Americans are in love with data, big data, analytics, artificial intelligence and machine learning.
… and the rest of the world is catching the same disease.
Data is important, don’t get me wrong, but it is only one side of the coin driving innovation and operational success.
On the other side of the coin is intuition.
As smart organizations try and make greater use of human-centered design, empathy and intuition can and must play an increasingly important role.
Bruce Kasanoff states that “Intuition is the Highest Form of Intelligence” in his article on Forbes.
Intuition is incredibly important to human-centered design from the standpoint that an “intuitive” design taps into our shared understanding as humans of how things should operate.
Intuition is the secret sauce of the quantum human computer, and as the pace of change AND complexity both accelerate, we must change our brain function to develop not just our intellectual capabilities but our instinctual capabilities as well.
Nobel Prize winner Daniel Kahneman wrote about these two ways of thinking in his book Thinking, Fast and Slow. Let’s look at a short video looking at intuition, science and dreams:
Science Intuition and Dreams – Dean Radin
Dreams can be an incredibly powerful tool for innovation, in fact the Nine Innovation Roles that play an important role in the best-selling book Stoking Your Innovation Bonfire came to me in a dream. Many experts recommend that you keep a pen and a notebook next to your bed to capture these flashes of brilliance.
Dreams and shared understanding are but two manifestations of intuition, of our interconnectedness with each other and energies greater than ourselves. But how do we leverage our intuition for innovation?

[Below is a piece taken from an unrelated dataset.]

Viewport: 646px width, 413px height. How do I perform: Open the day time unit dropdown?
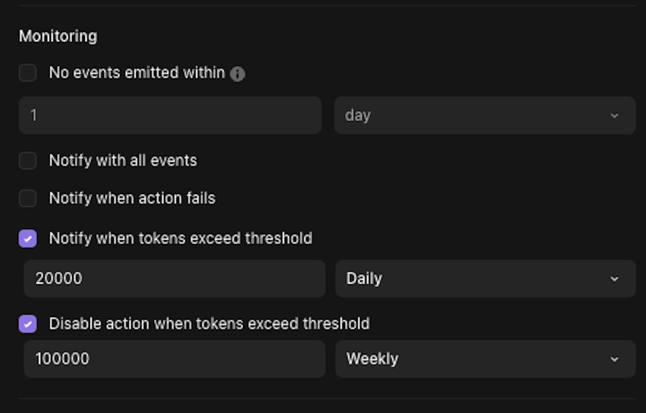click(x=485, y=116)
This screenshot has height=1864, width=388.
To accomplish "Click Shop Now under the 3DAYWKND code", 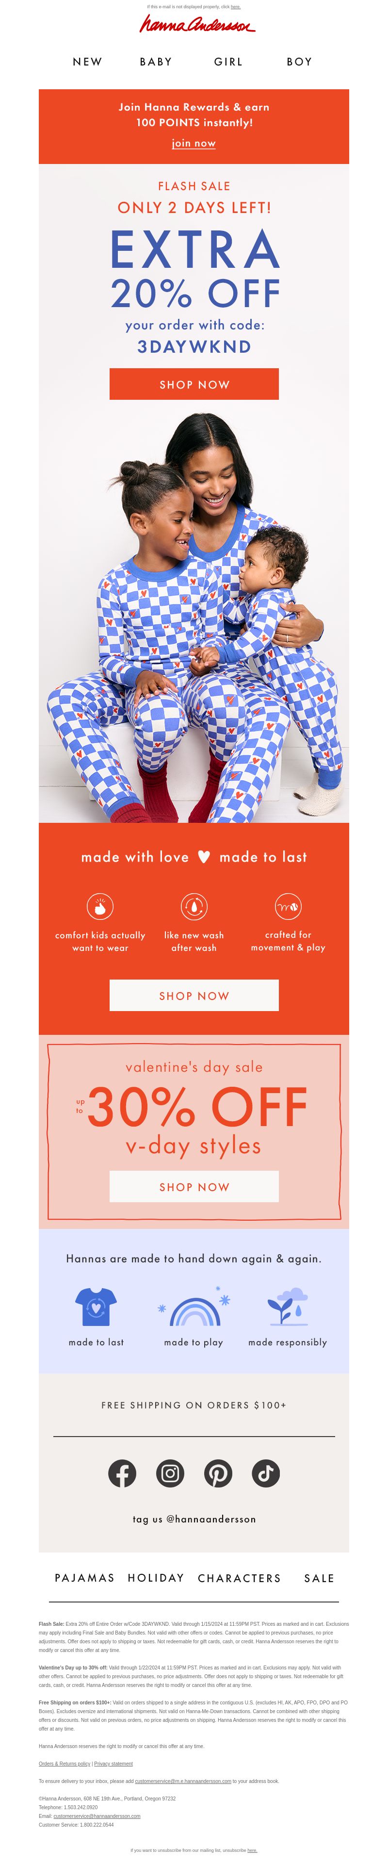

One way is to use your innovation as an input to use with a tool like The Experiment Canvas™:
Which is available as a free tool here on my web site from the forthcoming Disruptive Innovation Toolkit™.
You can use it to craft a hypothesis based on your intuition that you want to test, it keeps you focused on what you hope to learn during the experiment, and to consider the setup, operation, and wrapup of your experiment – among other things.
Too often people ignore their intuition because it doesn’t seem scientific. But, turning intuitive insights into hypotheses to test will help you overcome your hesitancy until you train your intuition and to learn to trust it as the potential human quantum computer that it could be. The other reason that people ignore their intuition is that well, they just can’t hear it. For many people, their intellectual mind is so busy that they can’t receive and react to what their intuitive mind is telling them.
Here is an interesting video that highlights these two points and how humans communicate behind the scenes:
Are you drowning out your intuitive mind? Are you failing to consider what is saying, and to test its assertions?
If so, please stop it, and learn new ways to keep innovating!